§ **PROBLEM TO SOLVE**: Copy the data below word for word, keeping every line unchanged.
:: EXTRACTED INFORMATION ::
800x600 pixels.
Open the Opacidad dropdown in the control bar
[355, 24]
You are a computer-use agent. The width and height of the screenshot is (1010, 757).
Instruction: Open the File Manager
:::
§ **ANSWER TO THE PROBLEM**:
800x600 pixels.
Open the Opacidad dropdown in the control bar
[355, 24]
You are a computer-use agent. The width and height of the screenshot is (1010, 757).
Instruction: Open the File Manager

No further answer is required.